Below is an example using a Lua script to implement a sliding-window rate limit atomically. This reduces race conditions and ensures the count reflects requests within the exact lookback window.

use redis::Script;

const RATE_LIMIT_SCRIPT: &str = "
local key = KEYS[1]
local limit = tonumber(ARGV[1])
local window = tonumber(ARGV[2])
local now = tonumber(ARGV[3])
local bucket = redis.call('ZRANGEBYSCORE', key, 0, now - window)
local count = table.getn(bucket)
if count >= limit then
    return 0
end
redis.call('ZADD', key, now, now)
redis.call('EXPIRE', key, window)
return 1
";

fn build_key(api_key: &str, path: &str) -> String {
    format!("rl:apikey:{}:path:{}", api_key, path)
}

async fn check_rate_limit(
    conn: &mut redis::aio::Connection,
    api_key: &str,
    path: &str,
    limit: usize,
    window_secs: usize,
) -> bool {
    let script = Script::new(RATE_LIMIT_SCRIPT);
    let key = build_key(api_key, path);
    let now = chrono::Utc::now().timestamp() as usize;
    let res: bool = script
        .key(&key)
        .arg(limit)
        .arg(window_secs)
        .arg(now)
        .invoke_async(conn)
        .await
        .unwrap_or(false);
    res
}

In this setup, the sorted set stores timestamps as both member and score, enabling efficient range queries to evict outdated entries. The key includes the API key and path, ensuring isolation across consumers and endpoints. This directly addresses prior gaps by preventing noisy-neighbor effects and clarifying which operation type is being limited.

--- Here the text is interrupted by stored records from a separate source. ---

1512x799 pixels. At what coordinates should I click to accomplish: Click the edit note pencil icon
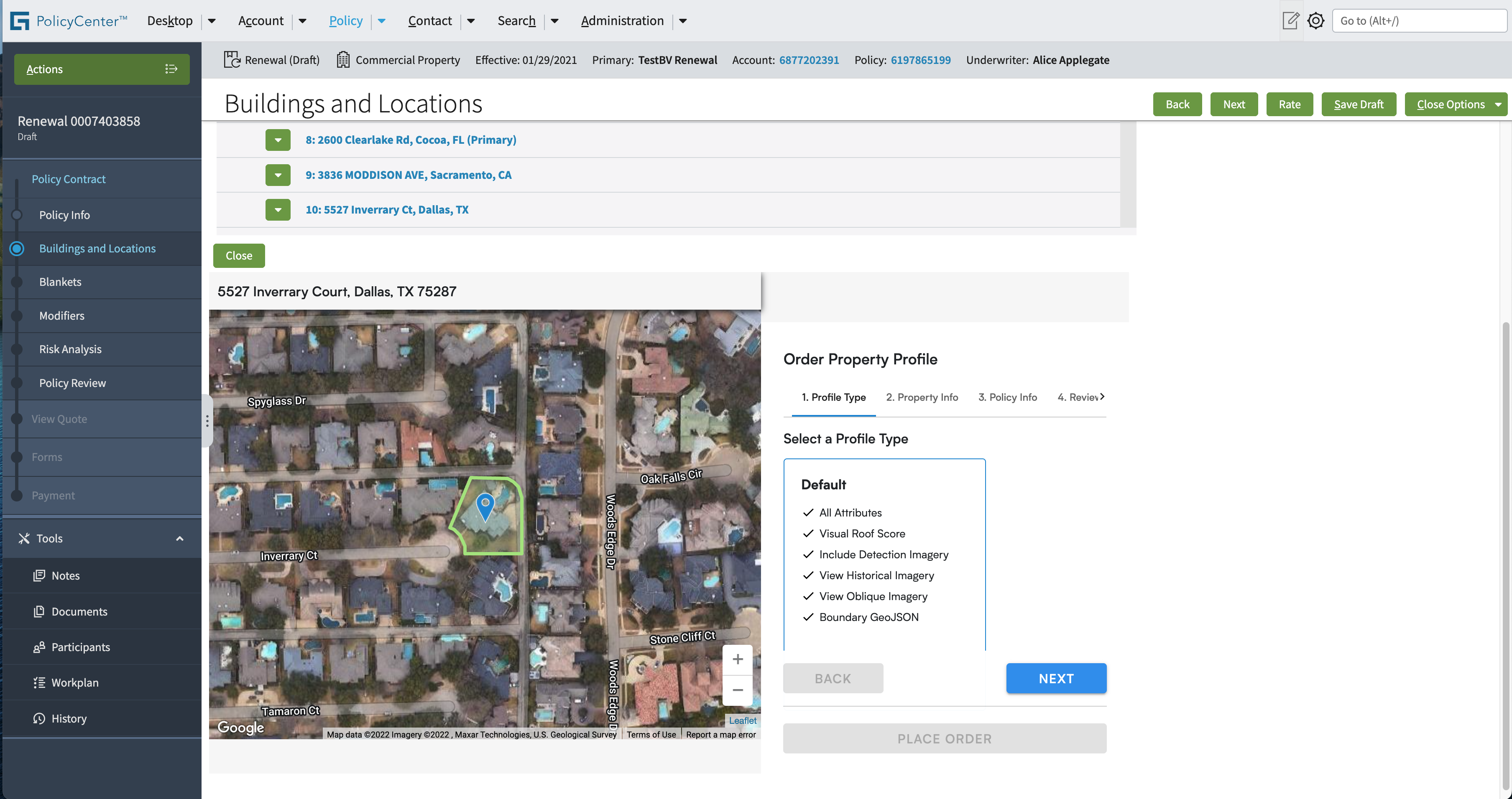[x=1291, y=20]
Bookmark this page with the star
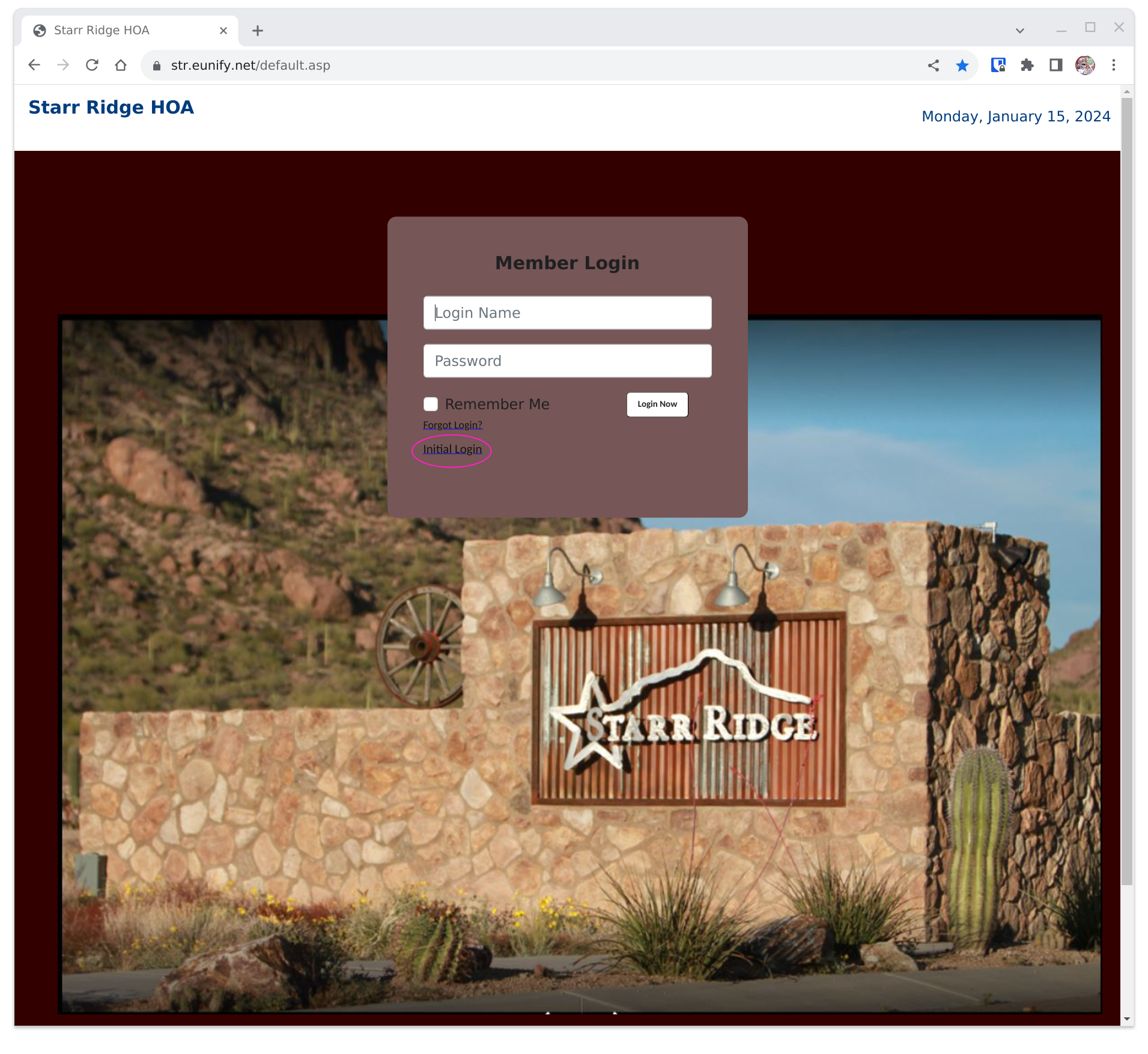1148x1054 pixels. [x=962, y=65]
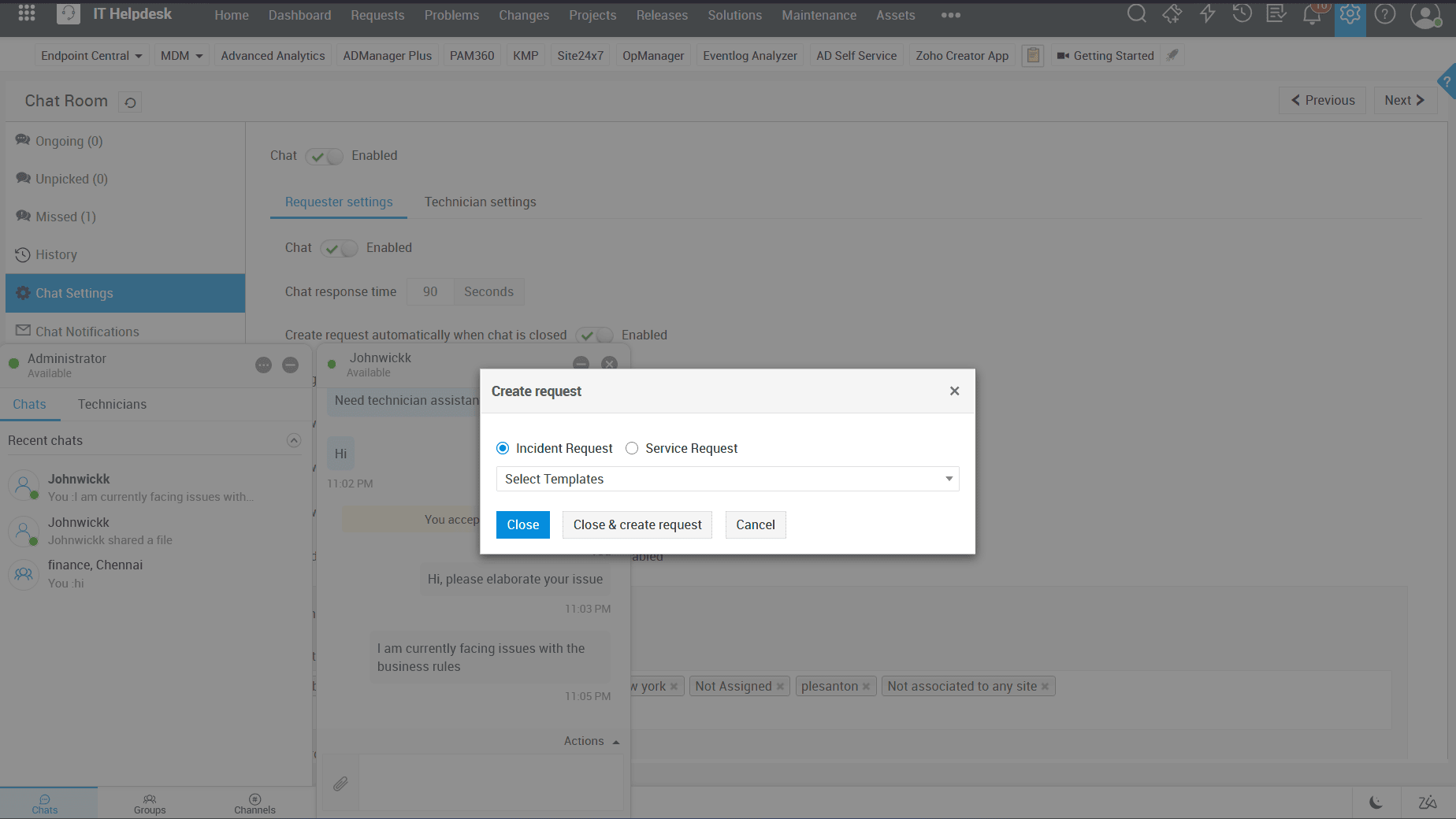Turn off automatic request creation on chat close

(595, 335)
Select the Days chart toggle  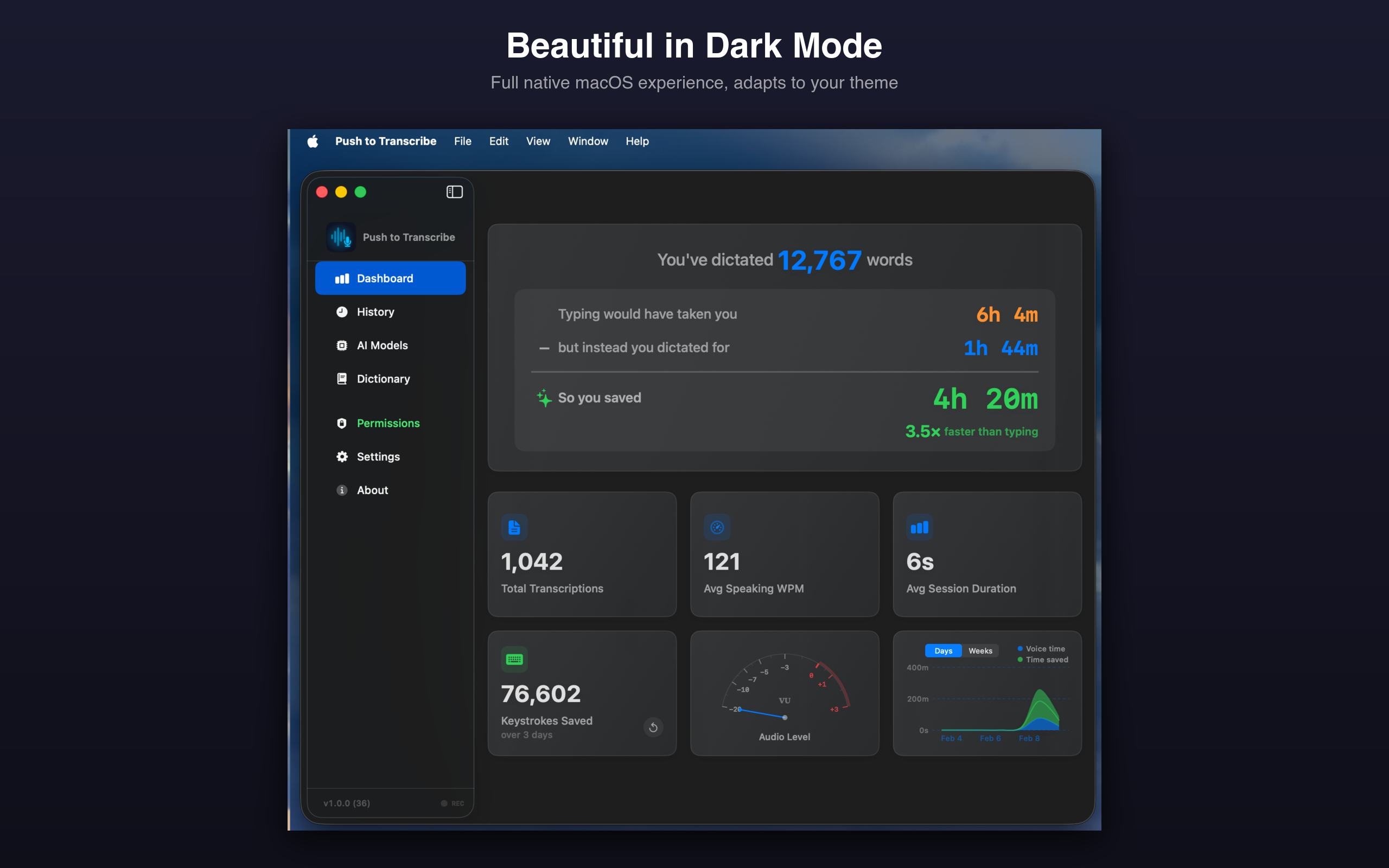click(943, 650)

For Axum integration, call check_rate_limit early in your middleware or handler. Return StatusCode::TOO_MANY_REQUESTS when the script returns false. You can further refine controls by differentiating read vs. write paths using distinct key prefixes (e.g., rl:read: and rl:write:) and by applying stricter limits for mutating operations.

Complement Redis-side controls with observability: log rejected attempts with key and timestamp, and monitor aggregate counts per key to detect misconfigurations or targeted campaigns. While these steps do not modify or block traffic, they provide the detection and guidance needed to adjust policies safely.